Diz opens the door just then, then quickly slams it, then opens it again and squeezes into the office and shuts the door behind him. Gio is still boo-hooing, only now he’s picked up Bella and is drying off his face with one of her wings; I can tell it’s Bella because she has a little red sash on that says “Bella” on it. Diz folds his arms and puts one hand over his mouth so he can fight off giggles while appearing to be deep in thought.
“They get overheeeeeeated!” Gio snorks back some snot.
On every flat surface in my office, there is a chicken, except where there is a Gio crying or a Diz trying not to laugh, and all of a sudden the blood drains out of my ears, because I’ve done this to myself. I could have just pretended Gio really was straightening the rug; I could have just pretended I didn’t know that he’d stuffed his avian regiment into the stairwell. But no, I opened the trapdoor and flooded my office with hens, and it can’t be undone, so now I have to move on to the next thing.
I walk around my desk, evict a hen from my chair, and open the petty cash drawer.
“Gio, hand Bella to Diz.”
I count out five hundred dollars and hold it out to him.
“Take this. Go to Spatoia’s, get your radiator fixed.”

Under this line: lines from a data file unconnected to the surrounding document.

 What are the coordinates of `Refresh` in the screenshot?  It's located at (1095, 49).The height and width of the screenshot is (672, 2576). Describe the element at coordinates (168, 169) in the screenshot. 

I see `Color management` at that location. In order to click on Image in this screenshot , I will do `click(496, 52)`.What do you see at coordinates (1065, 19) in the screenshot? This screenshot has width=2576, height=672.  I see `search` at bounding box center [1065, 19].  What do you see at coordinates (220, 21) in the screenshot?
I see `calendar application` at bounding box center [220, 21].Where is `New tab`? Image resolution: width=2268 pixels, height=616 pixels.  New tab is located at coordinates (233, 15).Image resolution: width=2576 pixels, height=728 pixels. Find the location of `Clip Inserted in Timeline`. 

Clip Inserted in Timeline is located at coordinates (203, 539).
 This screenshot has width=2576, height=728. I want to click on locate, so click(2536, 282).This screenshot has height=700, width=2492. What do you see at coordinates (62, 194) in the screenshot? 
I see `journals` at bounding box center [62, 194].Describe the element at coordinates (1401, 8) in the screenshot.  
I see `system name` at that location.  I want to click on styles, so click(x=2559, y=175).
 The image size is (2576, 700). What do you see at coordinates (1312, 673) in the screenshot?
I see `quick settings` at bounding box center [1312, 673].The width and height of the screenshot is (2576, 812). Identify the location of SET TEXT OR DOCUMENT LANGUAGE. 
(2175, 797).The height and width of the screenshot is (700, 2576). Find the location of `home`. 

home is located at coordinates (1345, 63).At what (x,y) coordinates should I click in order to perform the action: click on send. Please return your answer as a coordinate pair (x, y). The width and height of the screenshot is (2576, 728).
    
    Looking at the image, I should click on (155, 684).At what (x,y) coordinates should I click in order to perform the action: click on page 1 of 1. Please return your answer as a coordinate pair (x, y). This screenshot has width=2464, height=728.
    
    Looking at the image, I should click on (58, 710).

Gio stands, frozen, clinging to Bella, looking back and forth between me and Diz. I flap the money a little. Diz looks at me, arches a brow, and holds out his arms for Bella.
“Gio. Go on.”
Finally Gio hands Bella to Diz, and then he leaps forward and snatches the money and runs out of the office and slams the door behind him and it’s just me and Diz and half a hundred hens.
Oh, and the intercom.
“Shelley, Ally Logan’s here.”
Diz raises his other brow at me.
“Find the file, would you, Diz? I need to pee.”
I walk into the little bathroom off my office and close the door, and for a minute I just lean against the door in the dark. A little chirring noise lets me know that there are hens in the bathroom also, and that if I want to pee, I will have to remove a hen from the back of the toilet, and if I want to wash my hands afterwards, I will have to remove another hen from the sink, and although I can’t see anything, I can sense a hen preparing to roost on my foot. I turn the light on, and sure enough — hen on the john, hen in the sink, hen sleepily eyeing my boot.
I pick up the toilet hen and sit down with her in my lap. She settles right down on my legs. She’s very pretty, actually, white and downy and clean-looking, and she smells like a day in the country. I just sit and pet the hen for a few minutes and try to think.
“Do you guys think you can just chill out until Gio comes back?” I ask her. “Can you be nice well-behaved little hens for a while? Not peck anything? Or poo everywhere?”
“Birrrrok,” the hen says. “Bik.”
“Fair enough. Down you go, then.”
I put the hen down, square my shoulders, and step out of the bathroom to find Diz still standing by the door with Bella under one arm and the McKittrick file in his other hand.
“Everything okay?”
“I’ve spoken to one of the hens, and I think we have an understanding.”
Diz blinks. I nudge another hen out of my chair.
“You have an –”
“I know. Just go with it.” I reach under a hen and slap the intercom button. “Marie? Send her in.”
“In here? Where’s she going to sit?”
“Good point. Let’s de-hen the sofa.”
We’re bucket-brigading hens from the office couch onto the top of a bookshelf when the door opens behind us, and as I hand a roaster off to Diz and turn around, ready to start apologizing profusely and swearing to our eminent professionalism, Ally Logan punts a hen from the doorway into the supply closet and says, “I hope someone brought slaw.”
A little boink! noise comes from the direction of Diz, and either love at first sight really does make a sound or I’ve finally lost my mind.